GIVEN DATA Block Start

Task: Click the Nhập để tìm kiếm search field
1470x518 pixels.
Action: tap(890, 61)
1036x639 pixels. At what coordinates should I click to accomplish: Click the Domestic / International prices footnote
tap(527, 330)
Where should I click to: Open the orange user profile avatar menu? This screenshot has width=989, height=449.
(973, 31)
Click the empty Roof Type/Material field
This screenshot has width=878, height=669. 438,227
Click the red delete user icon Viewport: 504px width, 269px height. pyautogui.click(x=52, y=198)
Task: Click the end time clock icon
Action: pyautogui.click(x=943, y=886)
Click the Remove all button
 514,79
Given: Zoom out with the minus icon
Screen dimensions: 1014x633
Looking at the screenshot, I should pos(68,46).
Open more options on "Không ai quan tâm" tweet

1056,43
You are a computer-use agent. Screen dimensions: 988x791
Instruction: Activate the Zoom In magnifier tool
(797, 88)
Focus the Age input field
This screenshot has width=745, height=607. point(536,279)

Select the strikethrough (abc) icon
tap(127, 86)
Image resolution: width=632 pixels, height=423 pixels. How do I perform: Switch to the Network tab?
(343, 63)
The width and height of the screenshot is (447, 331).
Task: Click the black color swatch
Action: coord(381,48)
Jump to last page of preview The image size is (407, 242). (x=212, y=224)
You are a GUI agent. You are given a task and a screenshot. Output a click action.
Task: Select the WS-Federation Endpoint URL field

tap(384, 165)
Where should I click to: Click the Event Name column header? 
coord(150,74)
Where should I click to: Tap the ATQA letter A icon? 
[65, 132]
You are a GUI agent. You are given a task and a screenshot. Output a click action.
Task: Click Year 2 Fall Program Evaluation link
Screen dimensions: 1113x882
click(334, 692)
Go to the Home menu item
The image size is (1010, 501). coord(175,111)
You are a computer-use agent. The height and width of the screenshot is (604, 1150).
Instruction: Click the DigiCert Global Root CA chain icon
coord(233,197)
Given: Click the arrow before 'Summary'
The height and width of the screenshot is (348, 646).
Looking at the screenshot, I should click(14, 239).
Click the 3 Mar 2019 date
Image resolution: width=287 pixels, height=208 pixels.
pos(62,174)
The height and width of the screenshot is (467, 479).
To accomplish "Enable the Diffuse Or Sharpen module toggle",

GIVEN DATA Block End

» REQUIRED ACTION: What lines in the material mention "computer"? Copy every one of them.

» RESPONSE TO THE TASK:
You are a computer-use agent. Screen dimensions: 988x791
You are a computer-use agent. The height and width of the screenshot is (604, 1150).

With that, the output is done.